Martin Schmeding plays all the extant organ works of Johannes Brahms on an 1884 Walcker of St Annenkirche, Annaberg-Buchholz in Saxony. This three-manual Late Romantic organ has been recently restored and the Ars engineers have made a very fine recording of it for this recital, placing the listener well back in the Gothic nave. Here, the speaking pipes are allowed to blend nicely but with sufficient detail to show off Schmeding's virtuoso passage work and reveal the inner voices of this essentially contrapuntal music. There is a very low noise floor.

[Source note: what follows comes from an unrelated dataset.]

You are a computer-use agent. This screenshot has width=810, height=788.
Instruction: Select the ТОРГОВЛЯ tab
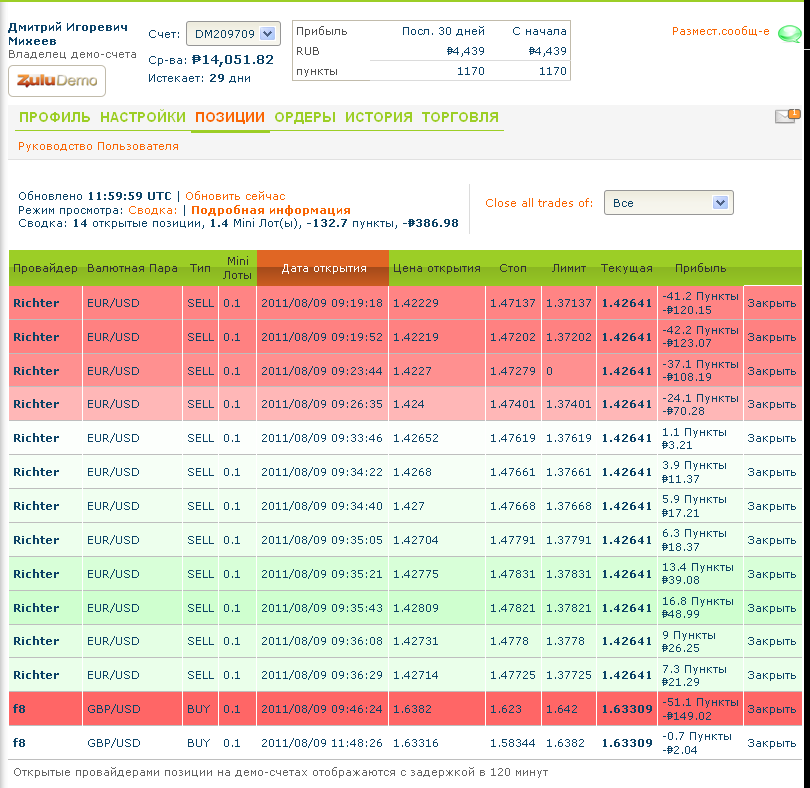(x=460, y=117)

Schmeding has carefully blended his registrations for these often deeply contemplative pieces by using stops which are mainly variants within a tonal family, and selected mainly 8' rather than 16' tone for the pedal accompaniments, thus balancing the sound effectively. However, he also allows the organ to show off impressively in the faster preludes and fugues with brilliant passage work and thunderous pedals, for example in the G minor Prelude and Fugue WoO 10 and the amazing Fugue in A flat minor WoO 8, dedicated "quite intentionally to my Clara" - Clara Schumann, of course.

Schmeding has the measure of Brahms' rhetoric. His tempi are mostly flowing and expressive, approximating those of the well-regarded Kevin Bowyer RBCD, where a similarly limited palette of tone colours is also generally used. Judging from his own extensive notes on each piece (in German and English), Schmeding has evidently thought deeply about this odd collection of works, most unpublished and the survivors of many composed early in Brahms' career as a Bach-lover. At this time he was under the influence of the Schumanns and Joachim as fellow Bach worshippers. Forty years after these early pieces, Brahms once more started to compose for the organ, completing his new set of 11 Choral Preludes after attending the funeral of Clara, his lifelong and probably unrequited love. They too are suffused with thoughts of death and loss and were only published after his own demise from liver cancer.

I commend this excellent production for its idiomatic and eloquent playing, recorded in impressive sound, especially in multichannel.